In a recent project, I experimented with AngularJS on Rails, and managed to get Karma to work nicely with Jenkins on CloudBees. This post documents the steps I took. (Part 2 will cover e2e tests, if I get that sorted out.)

An example project is available on GitHub.

Setup

First, install karma locally with

$> npm install karma

Then install angular and jquery at the following locations:

  • vendor/assets/javascripts/jquery-1.10.1.min.js
  • vendor/assets/javascripts/angular/angular.min.js

Note that these are necessary even if you are using a CDN for these libraries. This ensures that your unit tests pass even without network access.

Next, setup the spec directories,

$> mkdir -p spec/javascripts/lib/angular
$> mkdir -p spec/javascripts/unit

If you expect to use mocks in your unit tests, install angular-mocks.js at spec/javascripts/lib/angular/angular-mocks.js.

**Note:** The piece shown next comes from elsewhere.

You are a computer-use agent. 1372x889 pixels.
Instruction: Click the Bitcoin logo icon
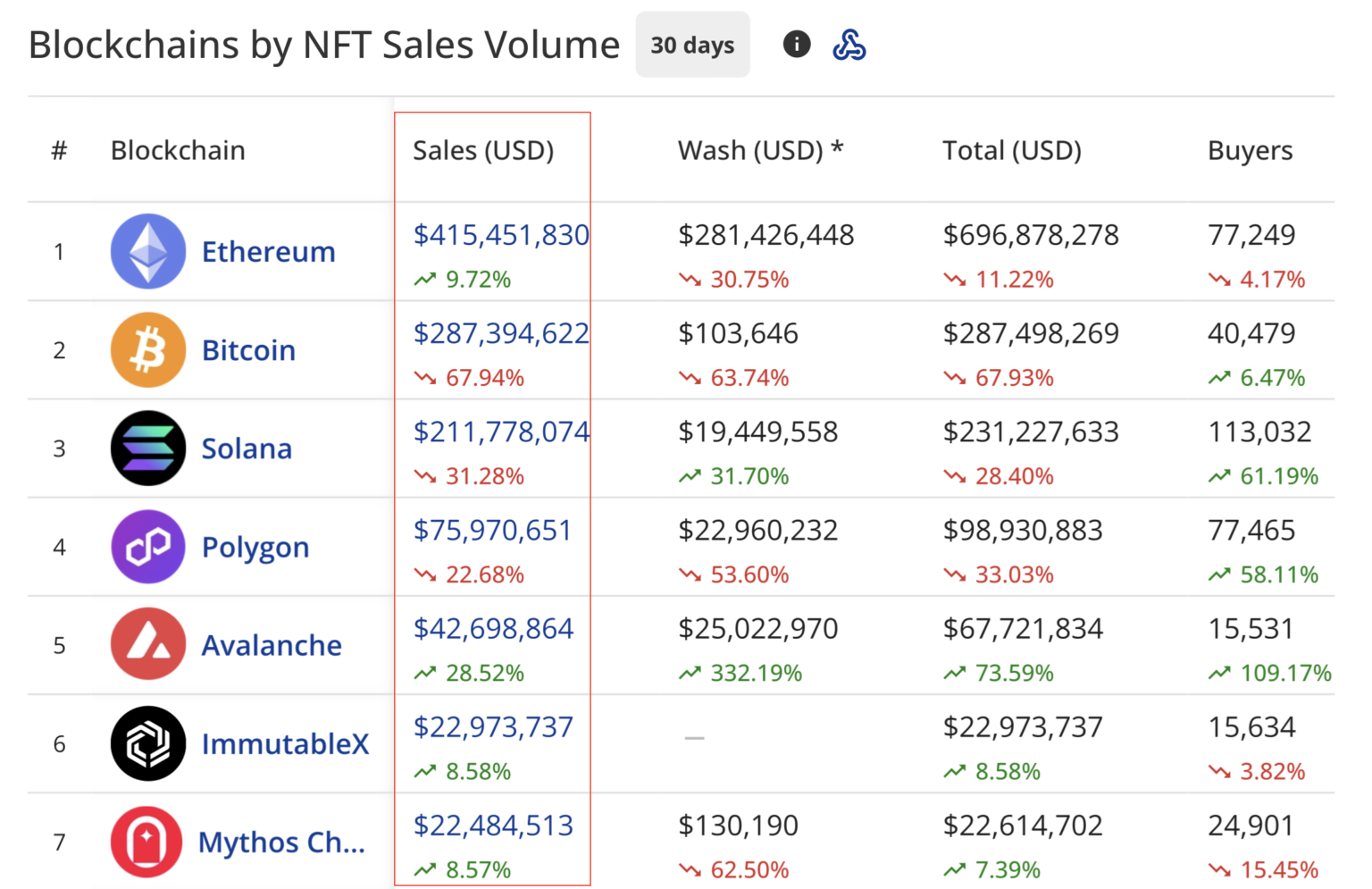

Finally, create a karma configuration file with the following gist

I am not perfectly satisfied with this solution, since it requires the developer to manually synchronize karma.conf.js with application.js. Please let me know in the comments if you figure out a better way.

Testing

Save your tests in spec/javascripts/unit. For example,

/* spec/javascripts/unit/setup_spec.js */
;(function() {
  'use strict';

  describe('setup', function() {
    it('expects setup to be OK', function() {
      expect(1+1).toBe(2);
    });
  });

})();

Run tests using

$> karma start config/karma.conf.js

Continuous Integration

To use Karma with Jenkins, update karma.conf.js to include

junitReporter = {
  outputFile: 'spec/reports/karma-unit.xml',
  suite: 'unit'
};

Write a script for jenkins at script/ci:

Lastly, configure Jenkins to execute script/ci and access the XML report at spec/reports/karma-unit.xml.